◆ Task requirements
The span to repeat in the listing below runs from the line containing "Viewport: 980px width, 492px" to the line containing "Task: Select Exploring", inclusive. Repeat it exactly, and only it.

◆ Exercise material
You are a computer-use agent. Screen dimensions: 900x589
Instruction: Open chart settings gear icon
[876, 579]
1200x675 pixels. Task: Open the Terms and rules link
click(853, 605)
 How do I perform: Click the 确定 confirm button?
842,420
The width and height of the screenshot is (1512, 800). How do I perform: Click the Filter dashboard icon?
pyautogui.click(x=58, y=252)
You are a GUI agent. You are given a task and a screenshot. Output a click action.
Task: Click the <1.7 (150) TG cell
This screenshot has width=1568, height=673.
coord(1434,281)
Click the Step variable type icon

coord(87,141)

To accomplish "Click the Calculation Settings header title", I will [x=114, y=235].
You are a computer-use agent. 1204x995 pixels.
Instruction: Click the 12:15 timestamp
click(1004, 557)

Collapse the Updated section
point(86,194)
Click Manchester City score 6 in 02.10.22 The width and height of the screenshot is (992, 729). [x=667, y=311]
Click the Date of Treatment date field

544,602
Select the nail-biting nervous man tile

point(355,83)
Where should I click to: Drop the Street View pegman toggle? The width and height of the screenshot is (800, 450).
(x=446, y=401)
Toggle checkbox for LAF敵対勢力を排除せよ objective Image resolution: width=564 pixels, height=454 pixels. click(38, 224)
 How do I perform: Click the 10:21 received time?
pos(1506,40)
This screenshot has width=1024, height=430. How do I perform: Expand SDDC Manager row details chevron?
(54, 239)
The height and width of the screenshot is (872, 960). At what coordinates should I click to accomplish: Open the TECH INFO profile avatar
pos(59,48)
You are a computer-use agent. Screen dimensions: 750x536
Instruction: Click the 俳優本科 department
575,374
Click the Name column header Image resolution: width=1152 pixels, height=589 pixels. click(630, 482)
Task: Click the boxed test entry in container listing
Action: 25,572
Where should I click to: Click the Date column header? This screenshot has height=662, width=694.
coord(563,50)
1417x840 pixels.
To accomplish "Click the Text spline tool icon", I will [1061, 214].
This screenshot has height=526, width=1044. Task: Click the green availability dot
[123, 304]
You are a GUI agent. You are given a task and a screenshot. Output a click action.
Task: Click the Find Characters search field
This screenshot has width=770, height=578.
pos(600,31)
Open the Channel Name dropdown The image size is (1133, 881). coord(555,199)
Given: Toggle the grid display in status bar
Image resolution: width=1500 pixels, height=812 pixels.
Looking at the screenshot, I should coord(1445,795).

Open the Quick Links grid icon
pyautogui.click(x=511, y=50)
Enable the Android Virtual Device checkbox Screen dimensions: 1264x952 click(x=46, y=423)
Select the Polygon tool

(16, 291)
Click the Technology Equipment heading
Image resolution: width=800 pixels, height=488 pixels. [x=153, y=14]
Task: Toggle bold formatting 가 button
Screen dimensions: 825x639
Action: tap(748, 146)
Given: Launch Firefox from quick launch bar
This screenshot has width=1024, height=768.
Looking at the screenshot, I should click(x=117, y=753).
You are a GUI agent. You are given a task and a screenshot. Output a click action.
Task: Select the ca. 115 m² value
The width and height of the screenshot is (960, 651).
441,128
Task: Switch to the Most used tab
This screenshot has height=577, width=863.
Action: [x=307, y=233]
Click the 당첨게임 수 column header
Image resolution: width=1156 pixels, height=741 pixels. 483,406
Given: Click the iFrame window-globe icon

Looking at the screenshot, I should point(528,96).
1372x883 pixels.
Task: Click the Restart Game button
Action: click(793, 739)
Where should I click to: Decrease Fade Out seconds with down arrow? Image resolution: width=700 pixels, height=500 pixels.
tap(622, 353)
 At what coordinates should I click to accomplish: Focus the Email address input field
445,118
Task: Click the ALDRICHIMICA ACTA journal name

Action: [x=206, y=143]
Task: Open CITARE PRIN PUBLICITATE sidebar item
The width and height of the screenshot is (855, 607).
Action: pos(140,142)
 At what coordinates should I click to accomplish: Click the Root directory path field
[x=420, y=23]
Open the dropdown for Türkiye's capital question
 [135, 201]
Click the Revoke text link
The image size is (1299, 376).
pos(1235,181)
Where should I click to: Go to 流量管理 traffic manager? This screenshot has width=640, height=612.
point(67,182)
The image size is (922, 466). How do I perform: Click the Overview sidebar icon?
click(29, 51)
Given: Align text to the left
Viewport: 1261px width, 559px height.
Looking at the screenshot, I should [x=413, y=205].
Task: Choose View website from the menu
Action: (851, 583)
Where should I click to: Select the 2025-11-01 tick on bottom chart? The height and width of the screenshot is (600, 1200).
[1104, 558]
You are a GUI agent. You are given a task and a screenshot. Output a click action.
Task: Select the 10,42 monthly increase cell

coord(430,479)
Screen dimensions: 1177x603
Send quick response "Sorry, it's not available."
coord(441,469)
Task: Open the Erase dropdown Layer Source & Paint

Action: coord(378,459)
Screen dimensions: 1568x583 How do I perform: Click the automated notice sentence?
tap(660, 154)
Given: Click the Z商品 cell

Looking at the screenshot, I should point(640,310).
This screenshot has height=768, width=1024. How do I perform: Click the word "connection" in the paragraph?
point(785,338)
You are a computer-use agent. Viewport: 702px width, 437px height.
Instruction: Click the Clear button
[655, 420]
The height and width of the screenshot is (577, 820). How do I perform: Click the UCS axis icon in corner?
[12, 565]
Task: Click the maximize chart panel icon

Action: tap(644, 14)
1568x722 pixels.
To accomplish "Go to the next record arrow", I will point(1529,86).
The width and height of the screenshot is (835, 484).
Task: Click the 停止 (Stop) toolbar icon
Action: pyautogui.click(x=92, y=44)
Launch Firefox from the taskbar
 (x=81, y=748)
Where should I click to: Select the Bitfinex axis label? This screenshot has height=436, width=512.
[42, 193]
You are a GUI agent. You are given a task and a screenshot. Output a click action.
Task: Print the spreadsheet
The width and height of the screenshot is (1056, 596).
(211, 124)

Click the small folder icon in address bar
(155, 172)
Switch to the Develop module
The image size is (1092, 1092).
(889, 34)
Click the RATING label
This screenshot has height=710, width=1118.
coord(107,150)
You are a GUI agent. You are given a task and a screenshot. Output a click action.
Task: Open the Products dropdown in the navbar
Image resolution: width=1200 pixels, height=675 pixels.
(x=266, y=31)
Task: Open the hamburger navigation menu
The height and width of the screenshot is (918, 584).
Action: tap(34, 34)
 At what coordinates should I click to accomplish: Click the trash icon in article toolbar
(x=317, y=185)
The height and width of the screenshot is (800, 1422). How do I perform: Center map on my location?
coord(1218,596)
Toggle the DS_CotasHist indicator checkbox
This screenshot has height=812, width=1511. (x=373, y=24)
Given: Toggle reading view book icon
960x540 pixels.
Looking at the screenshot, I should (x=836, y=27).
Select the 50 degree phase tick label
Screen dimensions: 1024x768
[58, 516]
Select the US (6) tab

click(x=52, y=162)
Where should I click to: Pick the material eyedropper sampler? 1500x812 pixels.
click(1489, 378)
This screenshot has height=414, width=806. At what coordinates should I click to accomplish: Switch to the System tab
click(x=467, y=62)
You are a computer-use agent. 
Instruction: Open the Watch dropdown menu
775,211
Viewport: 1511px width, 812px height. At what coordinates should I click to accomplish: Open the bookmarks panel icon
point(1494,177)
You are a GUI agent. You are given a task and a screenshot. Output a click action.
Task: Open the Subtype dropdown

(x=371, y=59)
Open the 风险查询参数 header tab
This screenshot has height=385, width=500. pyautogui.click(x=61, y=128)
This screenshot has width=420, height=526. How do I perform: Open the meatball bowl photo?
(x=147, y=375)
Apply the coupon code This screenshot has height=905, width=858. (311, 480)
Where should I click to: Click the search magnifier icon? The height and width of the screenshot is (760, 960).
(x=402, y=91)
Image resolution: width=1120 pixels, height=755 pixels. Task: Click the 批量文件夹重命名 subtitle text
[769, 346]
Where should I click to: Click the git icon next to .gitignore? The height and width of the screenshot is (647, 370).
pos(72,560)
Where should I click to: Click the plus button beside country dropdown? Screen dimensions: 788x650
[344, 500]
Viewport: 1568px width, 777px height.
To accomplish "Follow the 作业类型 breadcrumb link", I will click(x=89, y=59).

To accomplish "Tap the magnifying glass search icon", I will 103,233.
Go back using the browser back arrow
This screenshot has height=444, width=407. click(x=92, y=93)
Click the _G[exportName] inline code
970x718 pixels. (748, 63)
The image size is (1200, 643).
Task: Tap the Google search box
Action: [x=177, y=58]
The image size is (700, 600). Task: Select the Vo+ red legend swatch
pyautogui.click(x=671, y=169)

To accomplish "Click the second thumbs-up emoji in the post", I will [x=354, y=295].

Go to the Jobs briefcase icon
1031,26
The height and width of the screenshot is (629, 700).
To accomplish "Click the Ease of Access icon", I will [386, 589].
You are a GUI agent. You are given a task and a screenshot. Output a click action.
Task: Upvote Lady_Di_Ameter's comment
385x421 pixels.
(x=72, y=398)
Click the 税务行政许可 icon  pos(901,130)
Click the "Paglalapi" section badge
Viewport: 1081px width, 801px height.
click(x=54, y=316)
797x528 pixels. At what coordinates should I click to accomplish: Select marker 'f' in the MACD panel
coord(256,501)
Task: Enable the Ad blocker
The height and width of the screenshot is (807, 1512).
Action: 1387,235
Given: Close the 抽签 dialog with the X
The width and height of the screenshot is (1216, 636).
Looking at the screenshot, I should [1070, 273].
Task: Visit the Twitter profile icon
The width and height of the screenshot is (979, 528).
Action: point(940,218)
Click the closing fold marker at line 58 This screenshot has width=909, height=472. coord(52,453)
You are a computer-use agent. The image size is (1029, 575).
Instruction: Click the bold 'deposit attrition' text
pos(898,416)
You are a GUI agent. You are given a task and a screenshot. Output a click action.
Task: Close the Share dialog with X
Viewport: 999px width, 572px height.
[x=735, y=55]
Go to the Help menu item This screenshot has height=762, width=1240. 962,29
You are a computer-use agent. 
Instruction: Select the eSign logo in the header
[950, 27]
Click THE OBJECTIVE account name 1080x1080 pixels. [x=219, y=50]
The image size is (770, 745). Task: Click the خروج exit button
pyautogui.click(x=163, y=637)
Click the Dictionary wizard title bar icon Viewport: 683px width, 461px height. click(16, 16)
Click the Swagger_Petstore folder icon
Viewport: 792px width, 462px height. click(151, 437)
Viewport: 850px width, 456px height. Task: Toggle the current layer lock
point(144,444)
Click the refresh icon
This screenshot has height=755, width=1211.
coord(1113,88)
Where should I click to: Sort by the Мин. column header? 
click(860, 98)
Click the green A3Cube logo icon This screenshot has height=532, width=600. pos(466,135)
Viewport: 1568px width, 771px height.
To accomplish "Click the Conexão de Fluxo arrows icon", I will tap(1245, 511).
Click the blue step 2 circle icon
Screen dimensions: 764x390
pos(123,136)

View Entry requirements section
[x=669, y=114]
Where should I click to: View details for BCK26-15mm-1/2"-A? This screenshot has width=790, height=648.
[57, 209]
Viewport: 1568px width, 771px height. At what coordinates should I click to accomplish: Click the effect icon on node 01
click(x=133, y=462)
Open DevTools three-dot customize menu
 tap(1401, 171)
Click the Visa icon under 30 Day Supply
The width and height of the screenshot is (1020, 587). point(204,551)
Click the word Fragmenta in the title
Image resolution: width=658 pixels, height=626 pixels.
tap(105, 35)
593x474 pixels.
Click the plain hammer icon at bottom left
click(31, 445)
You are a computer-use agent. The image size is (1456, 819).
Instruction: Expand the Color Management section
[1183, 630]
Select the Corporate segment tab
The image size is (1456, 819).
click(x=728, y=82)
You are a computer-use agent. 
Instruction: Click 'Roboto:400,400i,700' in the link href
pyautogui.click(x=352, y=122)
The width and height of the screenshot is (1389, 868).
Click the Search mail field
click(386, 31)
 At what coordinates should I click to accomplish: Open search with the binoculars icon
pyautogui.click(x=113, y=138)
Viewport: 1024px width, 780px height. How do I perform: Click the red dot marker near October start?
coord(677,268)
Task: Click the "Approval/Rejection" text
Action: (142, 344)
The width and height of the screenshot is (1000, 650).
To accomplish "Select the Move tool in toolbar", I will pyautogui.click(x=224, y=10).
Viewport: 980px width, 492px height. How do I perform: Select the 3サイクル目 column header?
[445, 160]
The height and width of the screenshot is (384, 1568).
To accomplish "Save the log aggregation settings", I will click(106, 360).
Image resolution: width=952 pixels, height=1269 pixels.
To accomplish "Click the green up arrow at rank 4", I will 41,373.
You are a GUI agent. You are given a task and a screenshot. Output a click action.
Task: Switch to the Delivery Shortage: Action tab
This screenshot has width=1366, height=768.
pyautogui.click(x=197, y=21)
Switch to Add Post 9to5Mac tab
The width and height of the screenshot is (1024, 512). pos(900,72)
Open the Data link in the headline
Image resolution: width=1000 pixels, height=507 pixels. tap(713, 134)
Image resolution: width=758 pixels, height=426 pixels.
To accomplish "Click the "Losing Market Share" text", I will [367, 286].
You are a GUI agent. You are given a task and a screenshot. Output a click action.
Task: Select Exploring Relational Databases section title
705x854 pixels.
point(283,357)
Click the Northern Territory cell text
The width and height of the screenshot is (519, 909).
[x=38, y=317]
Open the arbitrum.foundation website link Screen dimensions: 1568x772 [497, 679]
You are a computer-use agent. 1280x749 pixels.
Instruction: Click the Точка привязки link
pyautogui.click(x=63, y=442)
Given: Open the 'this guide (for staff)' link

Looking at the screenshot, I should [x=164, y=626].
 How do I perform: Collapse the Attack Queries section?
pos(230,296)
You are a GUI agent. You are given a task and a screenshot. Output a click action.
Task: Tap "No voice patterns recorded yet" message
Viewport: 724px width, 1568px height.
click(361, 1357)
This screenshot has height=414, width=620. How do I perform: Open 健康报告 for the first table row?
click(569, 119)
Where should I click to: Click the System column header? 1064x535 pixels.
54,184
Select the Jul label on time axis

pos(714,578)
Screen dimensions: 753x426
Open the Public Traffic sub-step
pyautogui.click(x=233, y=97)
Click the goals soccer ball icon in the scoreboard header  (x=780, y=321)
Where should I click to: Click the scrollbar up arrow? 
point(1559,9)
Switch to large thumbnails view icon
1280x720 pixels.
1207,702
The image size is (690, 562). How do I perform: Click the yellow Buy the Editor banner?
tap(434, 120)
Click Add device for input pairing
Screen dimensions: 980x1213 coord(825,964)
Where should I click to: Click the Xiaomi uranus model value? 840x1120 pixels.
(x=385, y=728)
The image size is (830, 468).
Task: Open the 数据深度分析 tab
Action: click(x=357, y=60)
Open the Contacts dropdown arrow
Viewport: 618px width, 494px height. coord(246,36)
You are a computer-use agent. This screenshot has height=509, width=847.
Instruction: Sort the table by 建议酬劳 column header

◆ Result below
Viewport: 980px width, 492px height. How do I perform: Select the 3サイクル目 column header?
[445, 160]
The height and width of the screenshot is (384, 1568).
To accomplish "Save the log aggregation settings", I will click(106, 360).
Image resolution: width=952 pixels, height=1269 pixels.
To accomplish "Click the green up arrow at rank 4", I will 41,373.
You are a GUI agent. You are given a task and a screenshot. Output a click action.
Task: Switch to the Delivery Shortage: Action tab
This screenshot has width=1366, height=768.
pyautogui.click(x=197, y=21)
Switch to Add Post 9to5Mac tab
The width and height of the screenshot is (1024, 512). pos(900,72)
Open the Data link in the headline
Image resolution: width=1000 pixels, height=507 pixels. tap(713, 134)
Image resolution: width=758 pixels, height=426 pixels.
To accomplish "Click the "Losing Market Share" text", I will [367, 286].
You are a GUI agent. You are given a task and a screenshot. Output a click action.
Task: Select Exploring Relational Databases section title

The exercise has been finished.